AUSZUG -
Ist irgendetwas an dem Query falsch? Wenn ich nämlich zB firstName ausgeben will steht da null.

Gruß Patrick


----------



## SlaterB (23. Jan 2009)

zunächstmal die Parameter überprüfen, dann schauen was in der Datenbank steht,

was sollen diese komischen Klammern, gibst wirklich einen Vornamen "{Thomas}" in der Datenbank?!

was bedeutet
> Wenn ich nämlich zB firstName ausgeben will steht da null. 

wo passiert das, eine Ausgabe fehlt im Code, es gibt keine Rückgabewerte?

nachdem die Eingaben usw. geprüft sind, ist die erste Aufgabe, die Anzahl der Ergebnisse festzustellen,
füge eine Test-Ausgabe in die while-Schleife ein und prüfe, ob die erscheint


----------



## phr33k (23. Jan 2009)

ÜBUNGSDATEN -
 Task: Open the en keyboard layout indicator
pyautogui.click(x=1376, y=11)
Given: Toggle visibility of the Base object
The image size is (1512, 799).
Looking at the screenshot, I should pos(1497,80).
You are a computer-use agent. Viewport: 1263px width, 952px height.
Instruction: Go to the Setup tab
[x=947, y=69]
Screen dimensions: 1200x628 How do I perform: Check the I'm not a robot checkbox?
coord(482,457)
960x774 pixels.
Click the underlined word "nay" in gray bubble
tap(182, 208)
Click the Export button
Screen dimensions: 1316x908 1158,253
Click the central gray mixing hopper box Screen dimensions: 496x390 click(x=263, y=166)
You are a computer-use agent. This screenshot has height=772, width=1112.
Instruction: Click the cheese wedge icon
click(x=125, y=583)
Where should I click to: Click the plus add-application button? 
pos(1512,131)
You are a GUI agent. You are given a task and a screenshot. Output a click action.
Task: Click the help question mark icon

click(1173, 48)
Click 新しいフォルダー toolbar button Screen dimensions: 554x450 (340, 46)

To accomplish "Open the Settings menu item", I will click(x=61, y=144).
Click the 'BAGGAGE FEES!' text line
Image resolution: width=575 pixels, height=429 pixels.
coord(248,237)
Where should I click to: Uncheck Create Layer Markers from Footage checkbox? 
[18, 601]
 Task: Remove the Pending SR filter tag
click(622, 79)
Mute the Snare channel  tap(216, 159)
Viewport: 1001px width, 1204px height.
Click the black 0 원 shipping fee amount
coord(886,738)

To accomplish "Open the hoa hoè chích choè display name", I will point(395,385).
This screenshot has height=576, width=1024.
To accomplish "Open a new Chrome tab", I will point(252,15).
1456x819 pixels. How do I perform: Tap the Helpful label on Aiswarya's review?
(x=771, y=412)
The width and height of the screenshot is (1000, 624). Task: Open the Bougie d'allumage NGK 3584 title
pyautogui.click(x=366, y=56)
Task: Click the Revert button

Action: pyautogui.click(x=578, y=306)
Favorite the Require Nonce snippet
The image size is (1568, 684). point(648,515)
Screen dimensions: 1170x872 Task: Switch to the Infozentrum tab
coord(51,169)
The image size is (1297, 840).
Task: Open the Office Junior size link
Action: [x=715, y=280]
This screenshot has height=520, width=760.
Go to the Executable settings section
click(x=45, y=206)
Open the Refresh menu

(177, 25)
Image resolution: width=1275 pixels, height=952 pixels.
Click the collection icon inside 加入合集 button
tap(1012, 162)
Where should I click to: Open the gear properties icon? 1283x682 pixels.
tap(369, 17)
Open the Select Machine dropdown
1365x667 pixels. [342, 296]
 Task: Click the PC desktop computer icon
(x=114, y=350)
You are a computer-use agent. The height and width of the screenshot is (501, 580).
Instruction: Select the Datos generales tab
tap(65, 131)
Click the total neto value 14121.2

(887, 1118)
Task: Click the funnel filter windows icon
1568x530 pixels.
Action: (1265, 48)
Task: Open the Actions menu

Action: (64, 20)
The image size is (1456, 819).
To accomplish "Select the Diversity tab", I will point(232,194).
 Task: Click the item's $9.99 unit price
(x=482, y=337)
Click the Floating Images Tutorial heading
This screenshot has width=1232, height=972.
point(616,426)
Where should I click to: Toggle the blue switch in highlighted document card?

AUFGABEN -
[A] Schreibe den Abschnitt der Auflistung vom Anfang bis einschließlich der Zeile mit „(x=771, y=412)“ Zeile für Zeile unverändert ab.
[B] Nimm den Auszug über die Datenbankabfrage, die null liefert, an seinem Ende auf und schreibe ihn weiter.

ANTWORTEN -
[A]
 Task: Open the en keyboard layout indicator
pyautogui.click(x=1376, y=11)
Given: Toggle visibility of the Base object
The image size is (1512, 799).
Looking at the screenshot, I should pos(1497,80).
You are a computer-use agent. Viewport: 1263px width, 952px height.
Instruction: Go to the Setup tab
[x=947, y=69]
Screen dimensions: 1200x628 How do I perform: Check the I'm not a robot checkbox?
coord(482,457)
960x774 pixels.
Click the underlined word "nay" in gray bubble
tap(182, 208)
Click the Export button
Screen dimensions: 1316x908 1158,253
Click the central gray mixing hopper box Screen dimensions: 496x390 click(x=263, y=166)
You are a computer-use agent. This screenshot has height=772, width=1112.
Instruction: Click the cheese wedge icon
click(x=125, y=583)
Where should I click to: Click the plus add-application button? 
pos(1512,131)
You are a GUI agent. You are given a task and a screenshot. Output a click action.
Task: Click the help question mark icon

click(1173, 48)
Click 新しいフォルダー toolbar button Screen dimensions: 554x450 (340, 46)

To accomplish "Open the Settings menu item", I will click(x=61, y=144).
Click the 'BAGGAGE FEES!' text line
Image resolution: width=575 pixels, height=429 pixels.
coord(248,237)
Where should I click to: Uncheck Create Layer Markers from Footage checkbox? 
[18, 601]
 Task: Remove the Pending SR filter tag
click(622, 79)
Mute the Snare channel  tap(216, 159)
Viewport: 1001px width, 1204px height.
Click the black 0 원 shipping fee amount
coord(886,738)

To accomplish "Open the hoa hoè chích choè display name", I will point(395,385).
This screenshot has height=576, width=1024.
To accomplish "Open a new Chrome tab", I will point(252,15).
1456x819 pixels. How do I perform: Tap the Helpful label on Aiswarya's review?
(x=771, y=412)

[B]
Ist das mit den Klammern mist? Ging unter PHP auch so... Und die Querys sind doch die selben oder nicht? Ohne Klammern gehts jetzt! 
Habe nämlich noch nen anderen Fehler gefunden. Die Klassenvariablen heißen wie die Parameter. Und wenn ich dann das this. vergesse kann das ja nicht klappen, da nur die Parameter geändert werden.
Wenn ich das zum testen in der Funktion ausgegeben hätte wäre mir das vielleicht aufgefallen.

Danke für die schnelle Antwort.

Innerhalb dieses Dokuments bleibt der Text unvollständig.